Updated: Dec 9, 2021

[By Kerri Nettles]


It’s almost a feeling of panic, like getting lost in the grocery store as a child. You’re looking all around but don’t know where to go, and you can’t see the exit through the towering isles. Nothing looks familiar, and you’re afraid to ask for help out of fear of judgment or punishment. That’s how it feels when you get on a computer, and you have no idea what you’re doing.


When interviewing for a job a number of years ago, that’s how I felt. I was three years old at Safeway all over again. The manager wanted me to demonstrate my skills and sat me in front of a computer.

a laptop with two people discussing in the background

“I need you to compile a spreadsheet with this data. Then, tally the agency’s profits.”


The first few minutes felt like hours. In my previous job, I’d used a computer 8 hours a day, but “Huh?,” I thought to myself. All I could see was the word “Excel” and a bunch of boxes. This was unfamiliar territory.


I had all kinds of skills, talents and attributes to offer the agency, but at that moment I doubted myself. I was embarrassed. I was scared.


So, I muddled through the best I could, having no idea where to click. I entered numbers into those boxes and added them up in my head. Yes, that was one of the skills I had to offer. I didn’t even know there was such thing as a formula or code that would add the numbers for me, but boy the manager did.


“Well, you didn’t do it right, but I guess you got the job done.”


Going into the interview, I felt well-prepared and intelligent. Now, not so much.


In today’s world, technology is all around us, and it evolves so quickly it can feel hard to keep up. Each time my iPhone updates, I have to learn how to use it all over again–which means bribing my kids for a tutoring session or Googling it.


Google has become my best friend–from helping me figure out how to make an “®” symbol on a MacBook to knowing what year Billy Joel wrote “We Didn’t Start the Fire.” And now, the internet giant is here to help us escape the grocery store, well, figuratively anyway.


Google has partnered with Goodwill to offer the Goodwill Digital Career Accelerator®. They are free online classes anyone can take. You can learn basic computer skills. For me, I can finally learn Excel. If you like, you can even learn how to create your own computer code. If I have questions, and believe me I will, I can talk with a live Goodwill instructor through Google classroom. Boy, where was this when I was shaking in my boots in front of a screen of boxes under the watchful eye of a woman I’d hoped would offer me a job?

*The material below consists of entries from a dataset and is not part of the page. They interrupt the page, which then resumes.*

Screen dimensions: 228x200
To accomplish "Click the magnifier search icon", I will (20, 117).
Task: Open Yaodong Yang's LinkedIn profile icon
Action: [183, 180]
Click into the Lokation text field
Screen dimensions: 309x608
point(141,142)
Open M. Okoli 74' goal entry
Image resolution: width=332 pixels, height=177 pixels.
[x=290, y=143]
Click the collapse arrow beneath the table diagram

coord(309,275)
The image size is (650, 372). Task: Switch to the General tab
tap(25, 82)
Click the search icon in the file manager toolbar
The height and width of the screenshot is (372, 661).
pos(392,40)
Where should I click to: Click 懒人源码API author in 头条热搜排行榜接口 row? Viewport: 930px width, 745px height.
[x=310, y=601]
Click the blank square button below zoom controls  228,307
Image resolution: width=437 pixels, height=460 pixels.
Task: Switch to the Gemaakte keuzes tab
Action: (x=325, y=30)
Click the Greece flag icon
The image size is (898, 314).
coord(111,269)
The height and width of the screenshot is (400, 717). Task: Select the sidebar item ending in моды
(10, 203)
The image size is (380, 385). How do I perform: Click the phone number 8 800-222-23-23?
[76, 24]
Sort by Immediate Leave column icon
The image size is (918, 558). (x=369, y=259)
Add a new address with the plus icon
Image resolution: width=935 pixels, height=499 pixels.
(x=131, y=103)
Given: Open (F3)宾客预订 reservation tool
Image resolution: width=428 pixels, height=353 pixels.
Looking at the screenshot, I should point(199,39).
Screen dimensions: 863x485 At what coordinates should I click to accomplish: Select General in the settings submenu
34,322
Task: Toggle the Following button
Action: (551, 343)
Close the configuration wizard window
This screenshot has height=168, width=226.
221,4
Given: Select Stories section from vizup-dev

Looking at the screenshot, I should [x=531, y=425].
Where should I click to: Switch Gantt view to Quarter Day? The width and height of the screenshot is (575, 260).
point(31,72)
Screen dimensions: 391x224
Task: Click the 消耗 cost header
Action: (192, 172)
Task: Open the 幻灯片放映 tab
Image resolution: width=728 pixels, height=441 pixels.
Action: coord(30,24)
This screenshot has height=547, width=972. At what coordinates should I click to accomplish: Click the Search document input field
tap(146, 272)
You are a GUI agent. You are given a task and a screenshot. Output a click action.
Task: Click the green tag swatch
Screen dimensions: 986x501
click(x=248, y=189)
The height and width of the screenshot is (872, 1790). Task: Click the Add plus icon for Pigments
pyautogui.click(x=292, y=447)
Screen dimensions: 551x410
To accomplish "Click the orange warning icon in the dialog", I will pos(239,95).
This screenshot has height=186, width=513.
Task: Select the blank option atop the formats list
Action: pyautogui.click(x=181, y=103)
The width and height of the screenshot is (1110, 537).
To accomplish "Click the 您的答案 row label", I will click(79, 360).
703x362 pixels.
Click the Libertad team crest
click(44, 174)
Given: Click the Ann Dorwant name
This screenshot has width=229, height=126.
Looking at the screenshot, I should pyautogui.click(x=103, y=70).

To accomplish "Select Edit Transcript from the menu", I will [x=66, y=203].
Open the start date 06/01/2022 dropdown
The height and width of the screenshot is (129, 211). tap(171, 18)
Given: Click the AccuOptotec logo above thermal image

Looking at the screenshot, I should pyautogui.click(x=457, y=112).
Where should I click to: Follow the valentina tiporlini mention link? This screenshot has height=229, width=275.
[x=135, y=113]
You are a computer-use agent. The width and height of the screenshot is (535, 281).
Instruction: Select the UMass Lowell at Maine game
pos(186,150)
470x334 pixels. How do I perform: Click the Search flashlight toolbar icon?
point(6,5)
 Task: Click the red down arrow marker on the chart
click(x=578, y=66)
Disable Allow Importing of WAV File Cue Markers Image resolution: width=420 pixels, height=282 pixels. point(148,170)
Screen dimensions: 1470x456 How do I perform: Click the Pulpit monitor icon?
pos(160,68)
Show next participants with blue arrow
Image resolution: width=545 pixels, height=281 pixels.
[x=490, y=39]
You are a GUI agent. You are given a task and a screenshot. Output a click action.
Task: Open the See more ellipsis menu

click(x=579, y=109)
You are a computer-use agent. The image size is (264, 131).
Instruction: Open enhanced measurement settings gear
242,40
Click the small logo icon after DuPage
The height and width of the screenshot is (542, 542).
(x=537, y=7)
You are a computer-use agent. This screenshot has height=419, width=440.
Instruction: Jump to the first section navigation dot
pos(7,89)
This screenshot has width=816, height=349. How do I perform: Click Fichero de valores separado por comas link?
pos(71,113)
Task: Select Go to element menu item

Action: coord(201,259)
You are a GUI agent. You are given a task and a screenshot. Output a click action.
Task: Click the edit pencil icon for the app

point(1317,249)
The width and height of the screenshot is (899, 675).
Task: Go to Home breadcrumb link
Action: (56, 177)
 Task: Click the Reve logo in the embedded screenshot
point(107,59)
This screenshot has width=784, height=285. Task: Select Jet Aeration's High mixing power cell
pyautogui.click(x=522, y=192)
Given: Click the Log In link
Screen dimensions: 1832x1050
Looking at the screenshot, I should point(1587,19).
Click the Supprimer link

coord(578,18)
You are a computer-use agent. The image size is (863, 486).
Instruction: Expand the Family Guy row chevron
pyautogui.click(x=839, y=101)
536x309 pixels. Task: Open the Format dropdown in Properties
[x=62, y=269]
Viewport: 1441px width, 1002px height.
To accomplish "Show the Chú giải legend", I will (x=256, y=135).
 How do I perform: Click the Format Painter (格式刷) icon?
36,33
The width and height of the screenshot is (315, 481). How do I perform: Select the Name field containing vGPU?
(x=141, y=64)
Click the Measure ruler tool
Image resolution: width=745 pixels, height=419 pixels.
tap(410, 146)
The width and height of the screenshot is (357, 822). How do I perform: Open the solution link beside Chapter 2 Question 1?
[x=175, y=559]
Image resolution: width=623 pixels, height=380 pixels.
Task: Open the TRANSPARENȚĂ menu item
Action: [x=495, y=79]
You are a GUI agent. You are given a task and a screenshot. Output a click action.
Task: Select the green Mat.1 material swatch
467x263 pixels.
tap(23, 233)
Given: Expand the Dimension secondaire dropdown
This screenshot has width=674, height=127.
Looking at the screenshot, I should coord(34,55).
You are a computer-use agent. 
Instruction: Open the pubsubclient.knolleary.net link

Just like venturing into any new place, it takes a minute to learn the lingo, get a feel for the lay of the land and understand the ins and outs. If you open yourself up to it, though, before you know it you’ll call this new land “home.” The first leg of the journey, visiting GoodwillAR.org/academy to sign up.


As for that job … They did offer it to me, but I turned it down. I still had a lot to learn first.